Reputation: 815
We are storing complex objects in Hazelcast maps and need the possibility to search for objects not only based on the key but also on the content of these complex objects. In order to not take too large a performance hit, we are using indices on those search terms.
We are also using spring-data-hazelcast which provides repositories that allow us to use findByAbcXyz() type semantic queries. For some of the more complex queries we are using the @Query annotation (which spring-data-hazelcast internally translates to SqlPredicates).
We have now encountered an issue where under certain situations these @Query based search methods did not return any values, even if we could verify that the searched objects did in fact exist in the map.
I have managed to reproduce this issue with core hazelcast (i.e. without the use of spring-data-hazelcast).

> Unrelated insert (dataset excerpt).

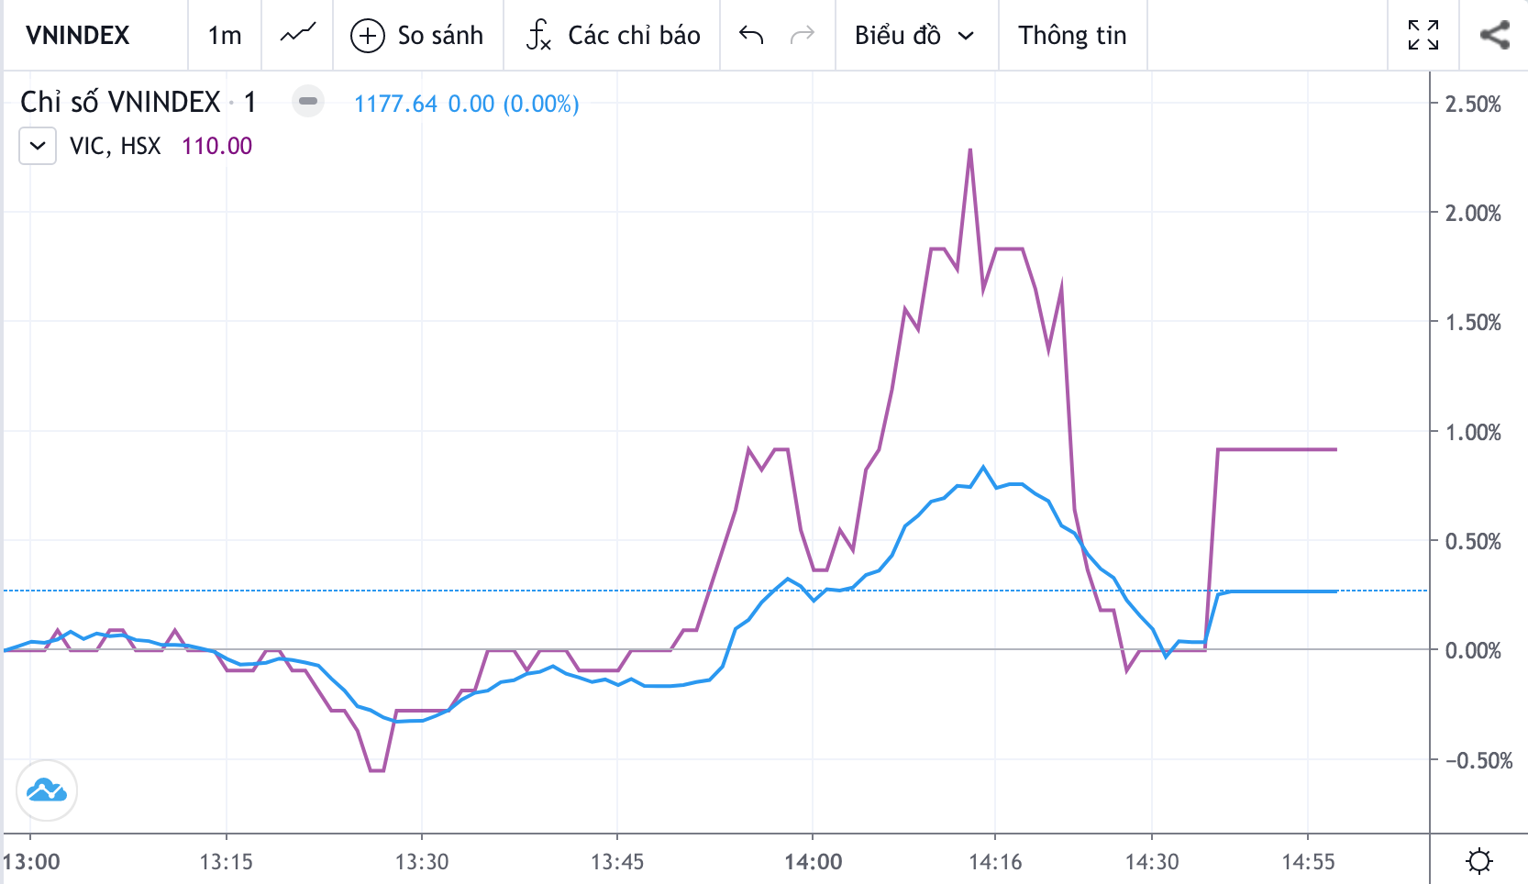
Task: Open the 1m interval selector
Action: click(225, 35)
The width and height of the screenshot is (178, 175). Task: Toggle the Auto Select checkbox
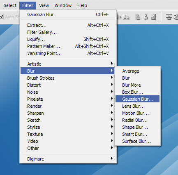point(2,17)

Here is our object structure:
BetriebspunktKey.java
public class BetriebspunktKey implements Serializable {
private Integer uicLand;
private Integer nummer;
public BetriebspunktKey(final Integer uicLand, final Integer nummer) {
this.uicLand = uicLand;
this.nummer = nummer;
}
public Integer getUicLand() {
return uicLand;
}
public Integer getNummer() {
return nummer;
}
}
Betriebspunkt.java
public class Betriebspunkt implements Serializable {
private BetriebspunktKey key;
private List<BetriebspunktVersion> versionen;
public Betriebspunkt(final BetriebspunktKey key, final List<BetriebspunktVersion> versionen) {
this.key = key;
this.versionen = versionen;
}
public BetriebspunktKey getKey() {
return key;
}
}
BetriebspunktVersion.java
public class BetriebspunktVersion implements Serializable {
private List<BetriebspunktKey> zusatzbetriebspunkte;
public BetriebspunktVersion(final List<BetriebspunktKey> zusatzbetriebspunkte) {
this.zusatzbetriebspunkte = zusatzbetriebspunkte;
}
}
In my main file, I am now setting up hazelcast:
Config config = new Config();
final MapConfig mapConfig = config.getMapConfig("points");
mapConfig.addMapIndexConfig(new MapIndexConfig("versionen[any].zusatzbetriebspunkte[any].nummer", false));
HazelcastInstance instance = Hazelcast.newHazelcastInstance(config);
IMap<BetriebspunktKey, Betriebspunkt> map = instance.getMap("points");
I am also preparing my search criteria for later on:
Predicate equalPredicate = Predicates.equal("versionen[any].zusatzbetriebspunkte[any].nummer", 53090);
Predicate sqlPredicate = new SqlPredicate("versionen[any].zusatzbetriebspunkte[any].nummer=53090");
Next, I am creating two objects, one with the "full depth" of information, the other does not contain any "zusatzbetriebspunkte":
final Betriebspunkt abc = new Betriebspunkt(
new BetriebspunktKey(80, 166),
Collections.singletonList(new BetriebspunktVersion(
Collections.singletonList(new BetriebspunktKey(80, 53090))
))
);
final Betriebspunkt def = new Betriebspunkt(
new BetriebspunktKey(83, 141),
Collections.singletonList(new BetriebspunktVersion(
Collections.emptyList()
))
);
Here is, where things become interesting. If I first insert the "full" object into the map, the search using both the EqualPredicate as well as the SqlPredicate works:
map.put(abc.getKey(), abc);
map.put(def.getKey(), def);
Collection<Betriebspunkt> equalResults = map.values(equalPredicate);
Collection<Betriebspunkt> sqlResults = map.values(sqlPredicate);
assertEquals(1, equalResults.size()); // contains "abc"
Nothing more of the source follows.